Fukushima’s ryokan cat warms guest slippers

The Yomiuri Shimbun
Sei, a “poster cat” at Okina Ryokan in Fukushima City, is popular for curling up on guest slippers and warming them up.

FUKUSHIMA — A cat named Sei is a drawing card for a long-established ryokan inn. She curls up on the slippers lined up for guests by the ryokan’s entrance, warming them while waiting for their arrival.

“She cheers me up,” said Katsunori Kaneko, the fourth-generation owner of Okina Ryokan inn at Anabara Onsen hot springs in Fukushima City. Sei was voted first place in the travel magazine Jalan’s “poster cat ranking” in February last year.

The ryokan was opened in 1923 and began allowing guests to bring their pets about 30 years ago, saying, “We have cats too.” Its reputation spread by word of mouth, and more guests started staying at the ryokan in order to meet the cats.

After the 2011 Great East Japan Earthquake, the number of guests decreased due to rumors about the accident at the Fukushima No. 1 nuclear power plant. However, the ryokan’s regular guests who loved the cats provided support. Immediately after the earthquake, the ryokan received a number of phone calls asking if the cats were okay, and some traveled from afar to stay at the inn.

The Yomiuri Shimbun
Okina Ryokan inn’s owner Katsunori Kaneko holds Sei in his arms.

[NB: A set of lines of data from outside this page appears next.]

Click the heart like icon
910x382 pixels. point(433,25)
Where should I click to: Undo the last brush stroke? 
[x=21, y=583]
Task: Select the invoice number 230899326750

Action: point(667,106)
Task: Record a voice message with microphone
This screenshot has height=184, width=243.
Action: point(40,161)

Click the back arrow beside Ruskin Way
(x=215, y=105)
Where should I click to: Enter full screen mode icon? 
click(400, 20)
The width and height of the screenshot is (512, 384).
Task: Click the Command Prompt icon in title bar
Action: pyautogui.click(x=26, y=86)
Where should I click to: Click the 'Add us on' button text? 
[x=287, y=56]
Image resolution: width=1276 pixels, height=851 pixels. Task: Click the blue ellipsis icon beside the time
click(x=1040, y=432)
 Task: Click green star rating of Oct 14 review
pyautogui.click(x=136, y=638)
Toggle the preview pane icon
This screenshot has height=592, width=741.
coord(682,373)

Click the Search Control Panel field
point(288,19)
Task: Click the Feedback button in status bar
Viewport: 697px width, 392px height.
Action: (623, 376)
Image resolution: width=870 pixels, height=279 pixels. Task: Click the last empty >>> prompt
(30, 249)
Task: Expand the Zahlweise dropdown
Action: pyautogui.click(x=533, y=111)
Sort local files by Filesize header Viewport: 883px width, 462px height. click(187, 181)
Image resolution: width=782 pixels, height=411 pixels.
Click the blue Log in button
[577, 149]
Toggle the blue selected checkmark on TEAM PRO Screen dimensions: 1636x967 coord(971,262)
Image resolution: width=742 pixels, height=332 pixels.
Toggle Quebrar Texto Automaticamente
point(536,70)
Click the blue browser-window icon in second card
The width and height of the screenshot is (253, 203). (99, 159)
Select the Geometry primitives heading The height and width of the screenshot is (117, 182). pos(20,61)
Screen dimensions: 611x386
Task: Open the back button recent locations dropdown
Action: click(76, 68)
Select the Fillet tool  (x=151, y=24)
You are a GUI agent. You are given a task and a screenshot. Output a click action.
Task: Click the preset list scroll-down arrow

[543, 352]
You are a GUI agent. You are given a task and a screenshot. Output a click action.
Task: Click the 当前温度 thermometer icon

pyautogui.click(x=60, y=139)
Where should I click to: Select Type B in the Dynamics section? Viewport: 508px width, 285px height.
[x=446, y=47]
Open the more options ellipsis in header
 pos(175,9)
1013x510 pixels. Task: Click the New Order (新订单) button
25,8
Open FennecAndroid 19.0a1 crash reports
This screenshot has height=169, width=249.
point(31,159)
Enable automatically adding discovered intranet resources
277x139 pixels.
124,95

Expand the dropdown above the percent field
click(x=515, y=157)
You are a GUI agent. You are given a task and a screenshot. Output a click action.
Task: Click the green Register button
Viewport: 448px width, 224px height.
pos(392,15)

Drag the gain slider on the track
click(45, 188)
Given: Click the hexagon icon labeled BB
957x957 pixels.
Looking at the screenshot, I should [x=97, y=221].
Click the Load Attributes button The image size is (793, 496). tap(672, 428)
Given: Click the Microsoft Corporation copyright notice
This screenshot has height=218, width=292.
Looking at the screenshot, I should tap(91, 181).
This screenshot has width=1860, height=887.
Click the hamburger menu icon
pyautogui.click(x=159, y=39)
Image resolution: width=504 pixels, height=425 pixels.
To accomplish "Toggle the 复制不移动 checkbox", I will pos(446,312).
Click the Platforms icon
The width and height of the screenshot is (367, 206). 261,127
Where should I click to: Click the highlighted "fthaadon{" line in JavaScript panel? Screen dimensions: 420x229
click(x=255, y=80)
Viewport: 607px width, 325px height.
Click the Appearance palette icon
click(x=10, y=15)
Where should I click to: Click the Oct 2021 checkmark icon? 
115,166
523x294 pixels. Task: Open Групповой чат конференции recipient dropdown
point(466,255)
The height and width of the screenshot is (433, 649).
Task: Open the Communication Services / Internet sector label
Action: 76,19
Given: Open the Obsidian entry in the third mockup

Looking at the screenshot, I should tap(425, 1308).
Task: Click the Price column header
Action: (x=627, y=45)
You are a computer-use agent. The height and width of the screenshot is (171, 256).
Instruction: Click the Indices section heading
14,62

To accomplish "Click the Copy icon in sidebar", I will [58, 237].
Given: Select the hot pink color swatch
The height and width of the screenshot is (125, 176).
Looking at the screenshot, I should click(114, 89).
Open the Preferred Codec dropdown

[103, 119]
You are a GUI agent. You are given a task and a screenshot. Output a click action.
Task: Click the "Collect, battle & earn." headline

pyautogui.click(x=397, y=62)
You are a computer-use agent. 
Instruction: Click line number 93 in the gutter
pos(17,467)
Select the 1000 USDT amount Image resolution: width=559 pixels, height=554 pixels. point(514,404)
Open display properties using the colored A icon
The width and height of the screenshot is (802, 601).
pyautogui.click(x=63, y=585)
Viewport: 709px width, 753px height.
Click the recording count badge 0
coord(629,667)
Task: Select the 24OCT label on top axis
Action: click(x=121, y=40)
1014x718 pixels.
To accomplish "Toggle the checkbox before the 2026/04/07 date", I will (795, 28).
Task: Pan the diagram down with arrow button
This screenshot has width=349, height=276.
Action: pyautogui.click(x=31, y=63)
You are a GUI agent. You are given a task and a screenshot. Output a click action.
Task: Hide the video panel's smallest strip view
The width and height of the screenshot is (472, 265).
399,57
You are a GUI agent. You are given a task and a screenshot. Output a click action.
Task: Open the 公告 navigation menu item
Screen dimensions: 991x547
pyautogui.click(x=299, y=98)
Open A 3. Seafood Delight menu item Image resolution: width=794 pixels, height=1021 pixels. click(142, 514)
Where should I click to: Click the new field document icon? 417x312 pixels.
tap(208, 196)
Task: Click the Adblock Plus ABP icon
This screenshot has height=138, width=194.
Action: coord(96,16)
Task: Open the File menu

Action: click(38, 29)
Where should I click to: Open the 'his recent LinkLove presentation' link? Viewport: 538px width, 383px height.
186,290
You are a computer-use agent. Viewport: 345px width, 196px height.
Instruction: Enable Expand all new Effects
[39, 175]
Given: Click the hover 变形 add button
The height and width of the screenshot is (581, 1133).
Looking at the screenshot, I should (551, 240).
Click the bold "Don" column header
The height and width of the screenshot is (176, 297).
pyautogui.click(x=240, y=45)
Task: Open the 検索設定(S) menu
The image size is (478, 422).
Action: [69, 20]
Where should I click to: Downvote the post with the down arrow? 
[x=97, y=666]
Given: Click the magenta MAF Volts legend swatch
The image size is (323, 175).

Sei came to the ryokan in September 2019. Kaneko, 54, took Sei in when he saw her meowing on a nearby bank. At the time, the ryokan had four cats who were over 20 years old. Sei followed around a cat named Gureko. Sei would see off guests at the entrance with Gureko around checkout time, and the two would go to a nearby mountain together around noon. Sei started warming up the guest slippers after copying Gureko.

Even after the spread of the novel coronavirus, new customers kept coming to meet Sei. Some contacted the ryokan, saying, “I’ll come to meet Sei once the infection situation settles,” and these people just recently began coming to stay.

“The cats act as a bridge between us and our customers,” Kaneko said. “When we talk about the cats, our relationship changes from that of staff and guests to comrades. I think our guests support us because we have a close bond.”

Sei, who is almost three years old, has become more accustomed to her “job,” riding the lift with guests and “escorting” them to their rooms, and showing up in the communal bathrooms. “Our ryokan has been helped by the cats in these really tough times,” Kaneko said.

The ryokan’s business has suffered due to the coronavirus pandemic, and Kaneko doesn’t have a successor secured. Still, Kaneko says he felt a sense of destiny when Sei came to the ryokan just as the ryokan’s cats were reaching their 20s. Kaneko said, “I feel like I’m being told by the gods to continue the ryokan for at least 20 more years.”